● **Brief 1**: Decide whether each statement below agrees with the lecture transcript on probability distributions, and for each give yes or no with the deciding words of the transcript, quoted exactly: (a) The normal distribution is described as symmetric. (b) The aim is to identify exactly the right distribution. (c) The normal distribution is characterized by three parameters.
● **Brief 2**: Carry on the lecture transcript on probability distributions, picking up after its final sentence.

● **Source excerpt**:

________________________________________

Or are we dealing with a range of data, and any value in that range is possible?

That's the case of the discrete versus the continuous.

0:38

Once we've identified the kind of data that we're dealing with,

we're going to choose an appropriate distribution.

And, often times, what we're trying to do, is come up with an approximation.

We're not trying to identify exactly the right distribution,

we just want to be able to approximate the shape of the data that we're observing to

a reasonable degree of accuracy.

1:15

And once we've estimated those parameters, we want to go back and say,

here's what I'm predicting, here's what I'm approximating,

using this probability distribution, does it actually fit my data?

Is it a reasonable approximation for the data that I'm working with?

1:32

All right, so,

let's talk a little bit about the characteristics of a normal distribution.

This is the familiar bell curve, it's a symmetric distribution,

there's a mode in the center.

The two parameters that we need are the mean and the standard deviation.

And it's convenient to use this, because we can use Excel, or

other statistical tools, to calculate the average of our data.

And to calculate our standard deviation, and

those are the parameters that are used to characterize that normal distribution.

________________________________________

● **Source data**:

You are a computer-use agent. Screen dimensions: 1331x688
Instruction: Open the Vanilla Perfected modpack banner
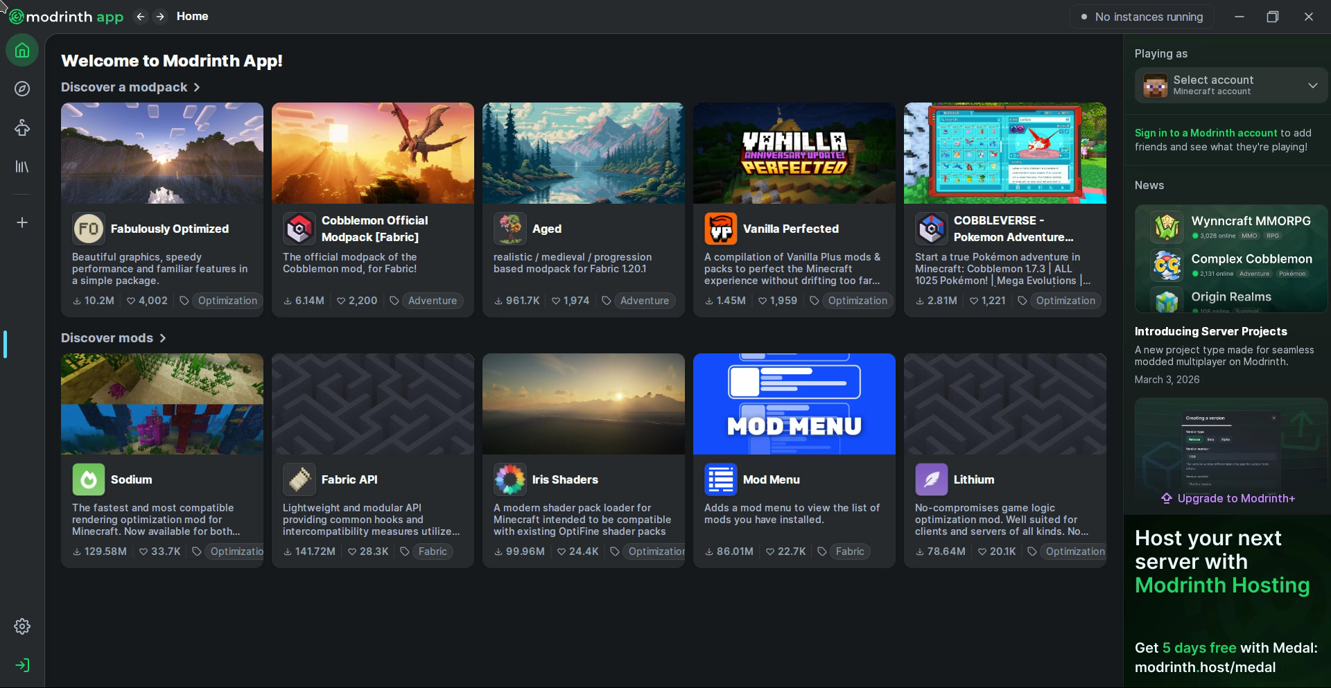click(794, 153)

________________________________________

● **Written response 1**:
(a) Yes: "it's a symmetric distribution"
(b) No: "We're not trying to identify exactly the right distribution,"
(c) No: "The two parameters that we need are the mean and the standard deviation."

● **Written response 2**:
Chances are, you've seen the normal distribution applied previously,

if you've done any work with linear regression.

Whether it's financial analysis, forecasting work,

marketing mixed modeling, you're often

making the assumption that the data does come from a normal distribution.

2:18

Linear regression is based on using a normal distribution.

If you've done work on statistics where you're doing sampling,

sampling is based on the normal distribution as well.

So for example, if we're calculating confidence intervals,

that's based on assumptions from the normal distribution.

So, again, chances are you've seen it,

even if you weren't aware of what the normal distribution was,

what the parameters were, what the exact equations are.

2:46

Just to give you a sense for what the normal distribution looks like,

the blue and red curves on this plot are two different normal distributions,

both have a mean of 10, but where they differ, is in their standard deviation.

The blue curve has a much tighter distribution, so

a lower standard deviation compared to the red.

And so, you see that it's much more clustered around its average,

whereas the red has a lot more dispersion.

For anyone who's interested,

this is the mathematical equation to produce that normal distribution.

3:23

Ultimately, what the software is doing in the background,

we'll take a look at this when we actually try to fit normal distributions to data,

is, it's looking for the best values of mu and

sigma, looking for the best values to fit the data.

3:41

Right, for the time being we're going to take the values as given, but

that's the mathematical expression underlying this curve.

All right, there's a very nice property of the normal distribution

that relates to dispersion, we can think of it as an empirical

rule where it relates to 68%, 95%, 99.7%,

within 1, 2, and 3 standard deviations of the mean.

That's how much of the data, or that's how much of the distribution,

is contained in a particular range.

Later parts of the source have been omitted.